We need to be clear of what we are measuring when we measure the acidity of an aqueous solution of an aldehyde. It is important that we recall what is mentioned in this post, on the acidity of benzaldehyde, as it relates to the acidity of aldehydes in aqueous solution. Most aldehydes exist in aqueous solution with a significant proportion of their hydrated forms, which are geminal diols. Hence, it is very likely that the $\mathrm pK_\mathrm{a}$ values we have obtained are for the $\ce {-OH}$ protons of the hydrate and not for the $\ce {C-H}$ protons at the $\alpha$ position of the aldehyde.

Let's take a look at acetaldehyde. Ethanol has $\mathrm pK_\mathrm{a}$ value of $15.9$ and the hydration equilibrium constant for acetaldehyde is $\ce {1}$, as mentioned here. Based on the guideline that geminal diols have $\mathrm pK_\mathrm{a}$ $2.5$ units less than that of the monohydric alcohol, the predicted $\mathrm pK_\mathrm{a}$ value for acetaldehyde is $13.4$. The experimental measurement gives $13.57$, as seen from here, which is very close to the value determined via calculation with the guidelines. This closeness of the values suggests that the hydrate is indeed formed and the acidity that we are measuring for the aqueous aldehyde is indeed that of the hydrate.

If this is what we are measuring, then clearly the reasoning highlighted in the box may not even be correct. In fact, we can't even be sure that the $\ce {\alpha}$ $\ce {C-H}$ proton of the aldehyde is more acidic than that of a ketone since we won't be able to measure their acidities, at least not in water.

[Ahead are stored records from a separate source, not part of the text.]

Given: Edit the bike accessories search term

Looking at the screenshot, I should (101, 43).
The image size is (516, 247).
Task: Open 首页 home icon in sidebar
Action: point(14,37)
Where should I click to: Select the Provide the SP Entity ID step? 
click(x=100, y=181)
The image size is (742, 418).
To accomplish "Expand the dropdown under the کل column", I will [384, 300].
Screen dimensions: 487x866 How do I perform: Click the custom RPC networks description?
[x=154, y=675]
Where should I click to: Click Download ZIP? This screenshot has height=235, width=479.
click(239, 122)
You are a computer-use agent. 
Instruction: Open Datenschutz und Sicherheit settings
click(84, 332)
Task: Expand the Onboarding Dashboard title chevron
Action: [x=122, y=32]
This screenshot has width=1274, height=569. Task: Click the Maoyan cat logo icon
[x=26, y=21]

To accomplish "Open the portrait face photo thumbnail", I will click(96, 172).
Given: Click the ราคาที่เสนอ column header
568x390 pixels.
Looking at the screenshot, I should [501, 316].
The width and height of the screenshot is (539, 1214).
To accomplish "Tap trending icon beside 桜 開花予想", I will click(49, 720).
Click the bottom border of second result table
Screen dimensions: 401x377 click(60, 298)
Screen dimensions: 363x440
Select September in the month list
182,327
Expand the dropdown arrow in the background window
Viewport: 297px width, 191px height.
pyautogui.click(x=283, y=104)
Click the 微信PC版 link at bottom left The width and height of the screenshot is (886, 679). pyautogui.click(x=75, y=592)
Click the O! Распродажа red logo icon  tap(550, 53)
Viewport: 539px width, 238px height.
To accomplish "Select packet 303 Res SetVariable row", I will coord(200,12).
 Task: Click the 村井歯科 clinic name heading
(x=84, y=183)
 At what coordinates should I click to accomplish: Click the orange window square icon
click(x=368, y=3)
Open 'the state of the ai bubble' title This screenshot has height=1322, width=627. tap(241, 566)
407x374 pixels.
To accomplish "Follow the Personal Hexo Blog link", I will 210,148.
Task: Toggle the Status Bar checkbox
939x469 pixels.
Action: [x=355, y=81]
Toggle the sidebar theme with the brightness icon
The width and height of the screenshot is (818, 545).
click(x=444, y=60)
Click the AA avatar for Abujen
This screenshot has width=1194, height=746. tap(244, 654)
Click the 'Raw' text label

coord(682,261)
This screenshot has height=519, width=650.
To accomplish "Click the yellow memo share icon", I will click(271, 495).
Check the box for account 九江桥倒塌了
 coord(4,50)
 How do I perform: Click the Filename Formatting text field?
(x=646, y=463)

With the clarification I have made, I hope that there is no longer any inconsistency in the issues you have mentioned. In particular, it is correct to say that under thermodynamic control, the intermediate with greater stability (e.g. the enolate with the more substituted alkene) is formed. Regarding your 2nd question, I am unsure of what you mean but I will just say that kinetic and thermodynamic control refer to different reaction conditions resulting in the reaction undergoing different pathways to thus form different products.

As an extension, we can also consider if the $\mathrm pK_\mathrm{a}$ values given for the ketones are representative of the acidity of the $\alpha$ protons or that of the $\ce {-OH}$ protons of the hydrate. Let us consider acetone, with $\mathrm pK_\mathrm{a}$ given as $\ce {19.16}$ here. The hydration constant for acetone is $1.4 \times 10^{-3}$ and the $\mathrm pK_\mathrm{a}$ of 2-propanol is $16.5$ (as seen here). Based on the same sequence of calculations and the same guideline, the predicted $\mathrm pK_\mathrm{a}$ value is $16.9$. The significant difference between the predicted value and the experimentally measured value suggests that the acidity of the acetone is not just due to that of the hydrate $\ce {-OH}$ protons and that there may be significant deprotonation of the $\alpha$ protons taking place.

An important question that we would like to know the answer to is what then is the $\mathrm pK_\mathrm{a}$ value of an $\alpha$ proton of an aldehyde. Well... It seems like due to hydration of the aldehyde, we would not be able to directly measure the acidity of this proton. However, one would reasonably estimate that it is close to that of the ketone $\alpha$ hydrogens. Again, that is something we may not be able to measure directly for the same reason. An educated guess would be in the range of $18-22$ as it needs to be more lower than the $\mathrm pK_\mathrm{a}$ of esters but higher than that of alcohols.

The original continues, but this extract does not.